First, let me apologize for not posting a Poem-A-Day yesterday or last night. I fully intended to, but we had a birthday party for our aforementioned newly minted teenager last night, and it ran a bit longer than expected, and I was already wrecked from this week at work, so I just sort of forgot and went to bed before I could post. Oops.
So today, I will post TWO Poems-A-Day! Yes, you read that correctly — a bonus poem is your reward for suffering through my error. I’ll post one this morning and another one later today so they don’t crowd up on each other.
If you have followed my blog for any length of time — or if you just follow along every April — you know that I’m a big fan of the poetry of John Donne. He writes about love in an extremely frank way: not with the formality one might expect of the Seventeenth Century, nor with the reservedness one might expect of someone who later became a priest. His thoughts on the matter are raw and passionate and earnest and — occasionally — mischievous. I also like that Donne’s language requires the reader to wrestle with it just a bit. It’s not like Gerard Manly Hopkins or anything, but you do have to be thinking while you read Donne’s work if you want to get anything out of it.

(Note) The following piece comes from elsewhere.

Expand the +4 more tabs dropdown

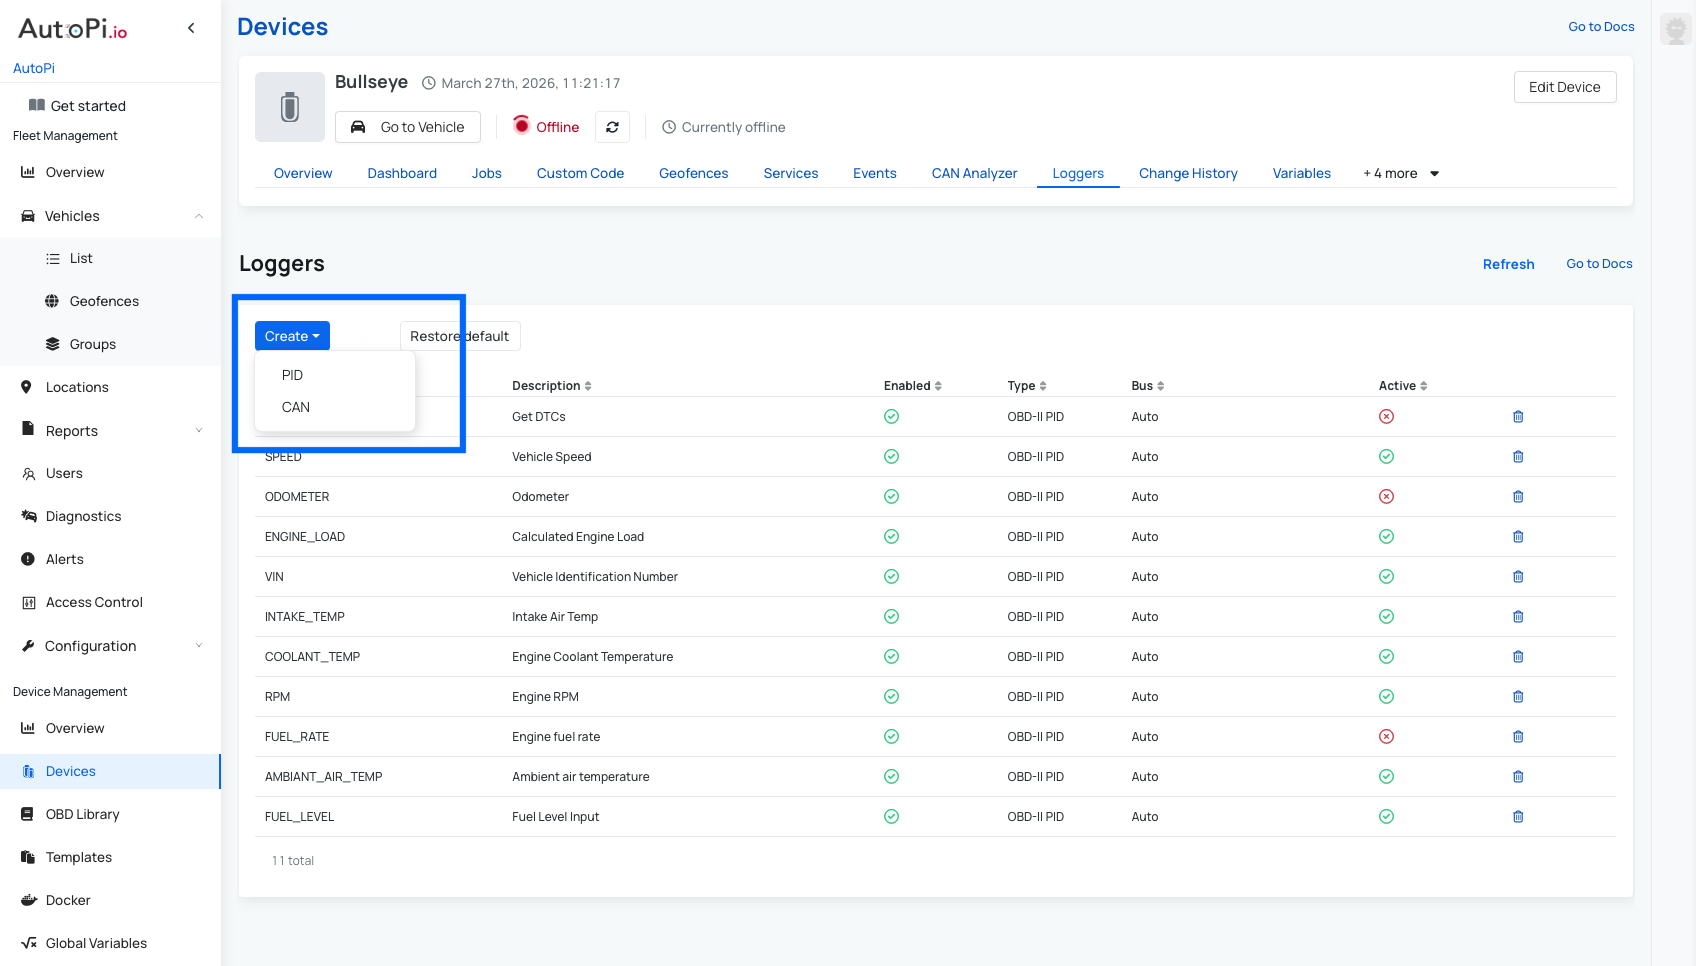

His love poetry is not the only work of his I like, of course; “Holy Sonnet X” is maybe one of my favorite poems in the entire historical pageant of literature. Today I’m sharing with you one of his love poems, though. It’s a poem that embraces the ferocity of desire within the limits of propriety. If you’d like to read an incisive critical analysis of it, click here.
***
The Ecstasy
Where, like a pillow on a bed
A pregnant bank swell’d up to rest
The violet’s reclining head,
Sat we two, one another’s best;
Our hands were firmly cemented
With a fast balm, which thence did spring;
Our eye-beams twisted, and did thread
Our eyes upon one double string;
So to’ intergraft our hands, as yet
Was all the means to make us one,
And pictures in our eyes to get
Was all our propagation.
As ’twixt two equal armies fate
Suspends uncertain victory,
Our souls (which to advance their state
Were gone out) hung ’twixt her and me.
And whilst our souls negotiate there,
We like sepulchral statues lay;
All day, the same our postures were,
And we said nothing, all the day.
If any, so by love refin’d
That he soul’s language understood,
And by good love were grown all mind,
Within convenient distance stood,
He (though he knew not which soul spake,
Because both meant, both spake the same)
Might thence a new concoction take
And part far purer than he came.
This ecstasy doth unperplex,
We said, and tell us what we love;
We see by this it was not sex,
We see we saw not what did move;
But as all several souls contain
Mixture of things, they know not what,
Love these mix’d souls doth mix again
And makes both one, each this and that.
A single violet transplant,
The strength, the colour, and the size,
(All which before was poor and scant)
Redoubles still, and multiplies.
When love with one another so
Interinanimates two souls,
That abler soul, which thence doth flow,
Defects of loneliness controls.
We then, who are this new soul, know
Of what we are compos’d and made,
For th’ atomies of which we grow
Are souls, whom no change can invade.
But O alas, so long, so far,
Our bodies why do we forbear?
They are ours, though they are not we; we are
The intelligences, they the spheres.
We owe them thanks, because they thus
Did us, to us, at first convey,
Yielded their senses’ force to us,
Nor are dross to us, but allay.
On man heaven’s influence works not so,
But that it first imprints the air;
So soul into the soul may flow,
Though it to body first repair.
As our blood labours to beget
Spirits, as like souls as it can,
Because such fingers need to knit
That subtle knot which makes us man,
So must pure lovers’ souls descend
T’ affections, and to faculties,
Which sense may reach and apprehend,
Else a great prince in prison lies.
To our bodies turn we then, that so
Weak men on love reveal’d may look;
Love’s mysteries in souls do grow,
But yet the body is his book.
And if some lover, such as we,
Have heard this dialogue of one,
Let him still mark us, he shall see
Small change, when we’are to bodies gone.
***
Since Donne couldn’t provide me with an author bio himself, I snagged this from
Wikipedia:
John Donne (22 January 1572 – 31 March 1631) was an English poet and cleric in the Church of England. He is considered the pre-eminent representative of the metaphysical poets. His works are noted for their strong, sensual style and include sonnets, love poems, religious poems, Latin translations, epigrams, elegies, songs, satires and sermons. His poetry is noted for its vibrancy of language and inventiveness of metaphor, especially compared to that of his contemporaries.